Reason 10: Maximizing value

The value of data increases with the number of potential users. This benefits science in a general way. It also creates opportunities for businesses that will collect, curate (document, archive, host, catalog, publish), and add value to data. (Similar to Metcalf’s law: “The value of a telecommunications network is proportional to the square [or, some would say, some positive exponent not always 2] of the number of connected users of the system.”)

Reason 11: Data discoverability

Open data is discoverable data. Data are not efficiently discovered through literature searches or conventional search engines. Data registered in OGC standard catalogs using ISO-standard XML-encoded metadata enable efficient and fine-grained searches.

Reason 12: Data exploration

Robust data descriptions and quick access to data will enable more frequent and rapid exploration of data – “natural experiments (http://en.wikipedia.org/wiki/Natural_experiment)” – to explore hypothetical spatial relationships and to discover unexpected spatial relationships.

Reason 13: Data fusion

Open data improves the ability to “fuse” in-situ measurements with data from scanning sensors. This bridges the divide between communities using unmediated raw spatial-temporal data and communities using spatial-temporal data that is the result of a complex processing chain. 2

Reason 14: Service chaining

Open data (and open online processing services) will improve scientists’ ability to “chain” Web services for data reduction, analysis and modeling.

Reason 15: Pace of science

Open data enables an accelerated pace of scientific discovery, as automation and improved institutional arrangements give researchers more time for field work, study and communication.

Reason 16: Citizen science and outreach

Open science will help Science win the hearts and minds of the non-scientific public, because it will make science more believable and it will help engage amateur scientists – citizen scientists – who contribute to science and help promote science.
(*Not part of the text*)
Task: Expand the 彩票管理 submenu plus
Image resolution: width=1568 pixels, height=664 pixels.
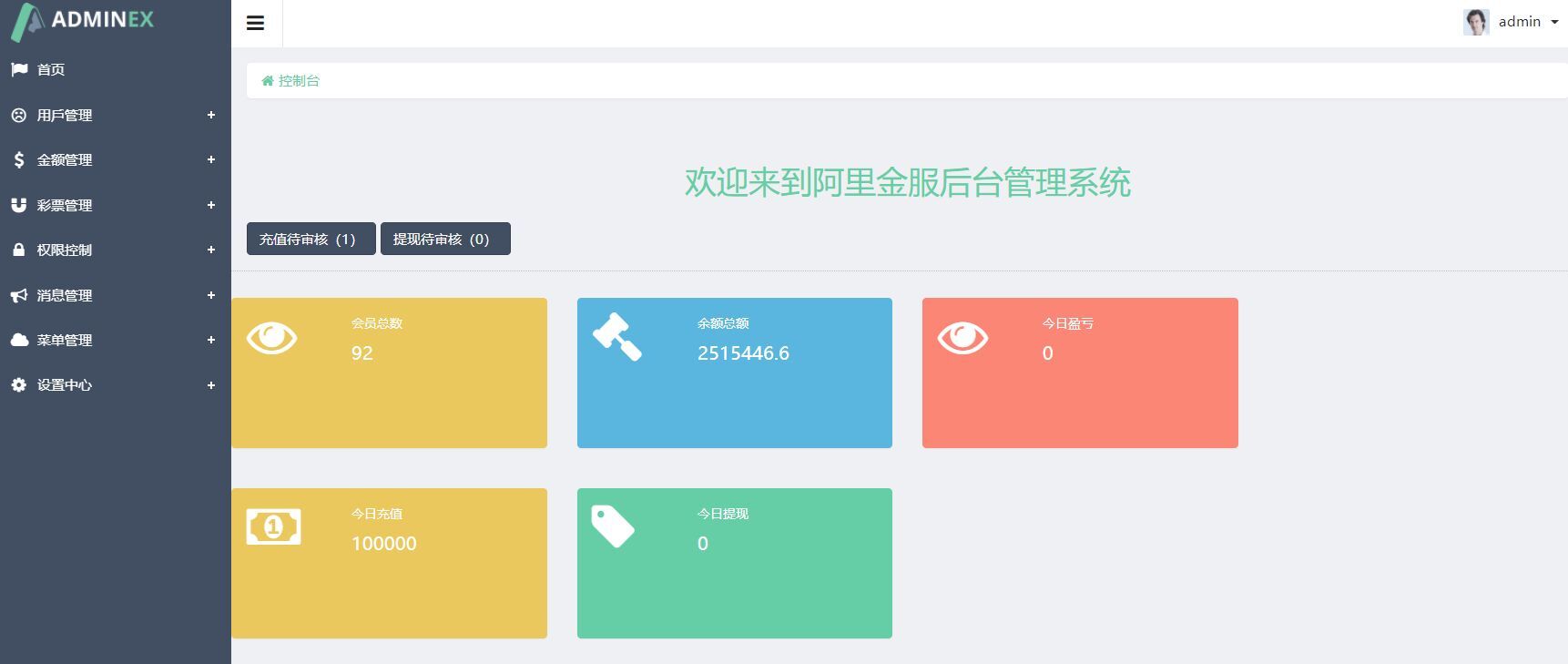Action: [x=210, y=205]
It will also increase the quality and quantity of amateur scientists’ contributions. 3

Reason 17: Forward compatibility

Open Science improves the ability to adopt and utilize new/better data storage, format, discovery, and transmission technologies as they become available. 4

Reason 18: Timely intervention

“Changes to the Earth that used to take 10,000 years now take three, one reason we need real-time science. … Governances must be able to see and act upon key intervention points.” 5

I welcome additions to this list.

The purpose of creating open geoprocessing interface and encoding standards has not been to create a revolution in scientific institutions’ policies, or in scientific publishing businesses or scientists’ workflows and incentive structures. But such standards will certainly contribute to this revolutionary change, as advances in geospatial interoperability become known and useful to people who sincerely care about the basic requirements and values of science.

I hasten to add that the opinions expressed here are my own and are not to be seen as official positions or policies of the Open Geospatial Consortium (OGC).
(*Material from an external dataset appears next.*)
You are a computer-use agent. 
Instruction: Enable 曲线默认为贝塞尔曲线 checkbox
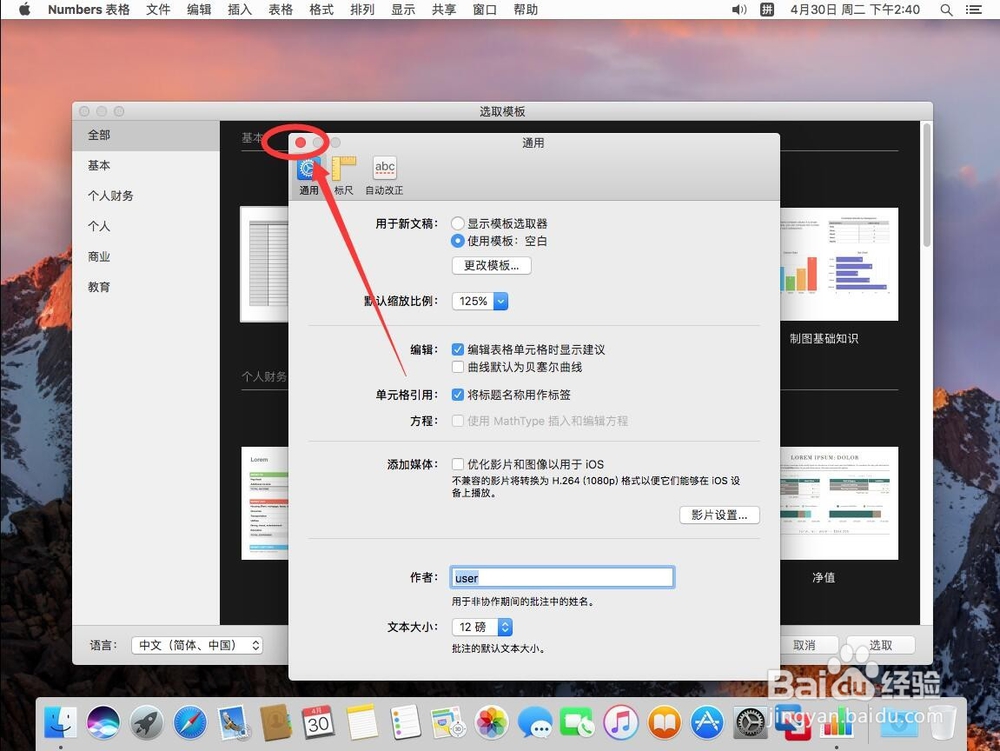458,366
1From an email exchange with Simon Cox, JRC Europe and CSIRO Australia, editor of ISO 19156 (Observations and Measurements), coordinator of OneGeology geoinformatics, a designer of GeoSciML, and chair of the OGC Naming Authority.
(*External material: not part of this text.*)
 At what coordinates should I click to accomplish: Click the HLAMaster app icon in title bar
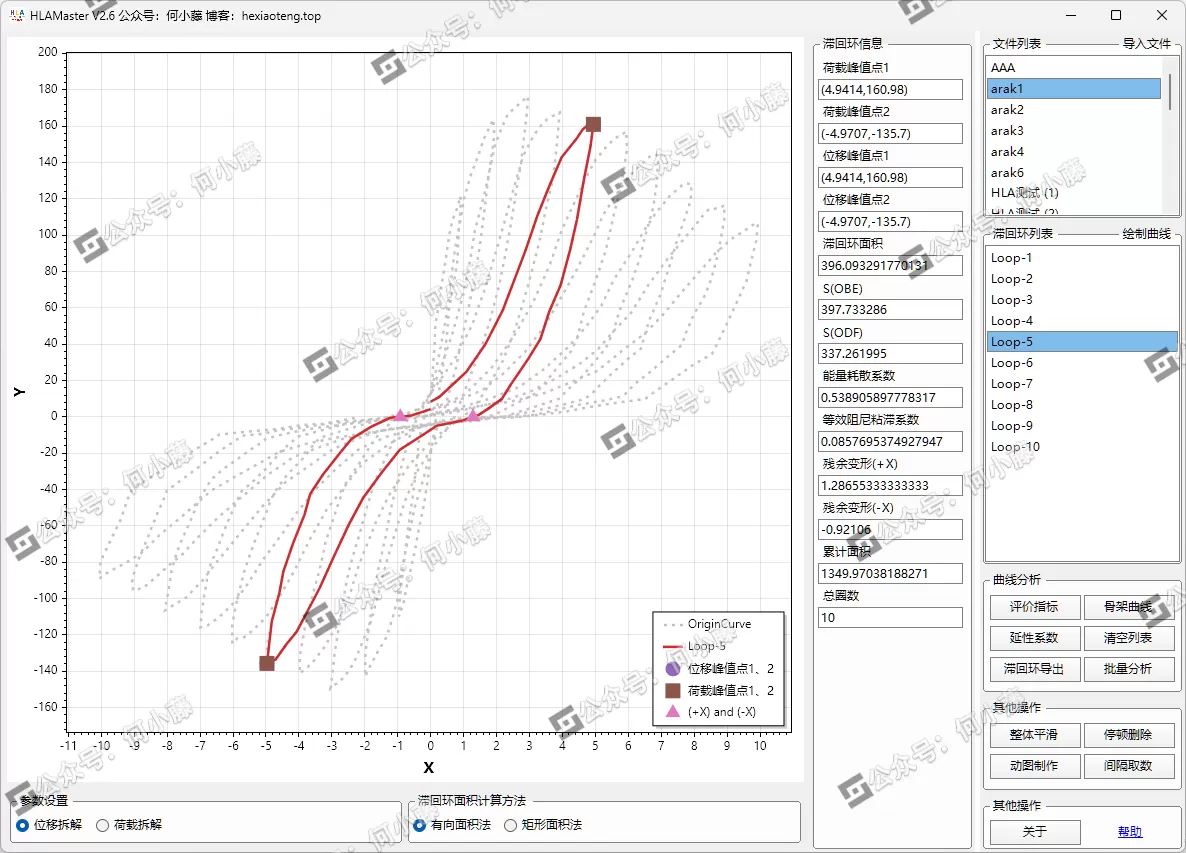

2From an email exchange with Simon Cox.

3From a conversation with Gordon Thompson, Executive Director, Institute for Resource and Security Studies (IRSS) and Research Professor, George Perkins Marsh Institute.

4Offered to OGC’s David Arctur for this list on 6 January 2010 by Sharon LeDuc, Chief of Staff, NOAA’s National Climatic Data Center, Asheville, North Carolina, USA.

5Brian Walker, Program Director Resilience Alliance and a scientist with the CSIRO, Australia.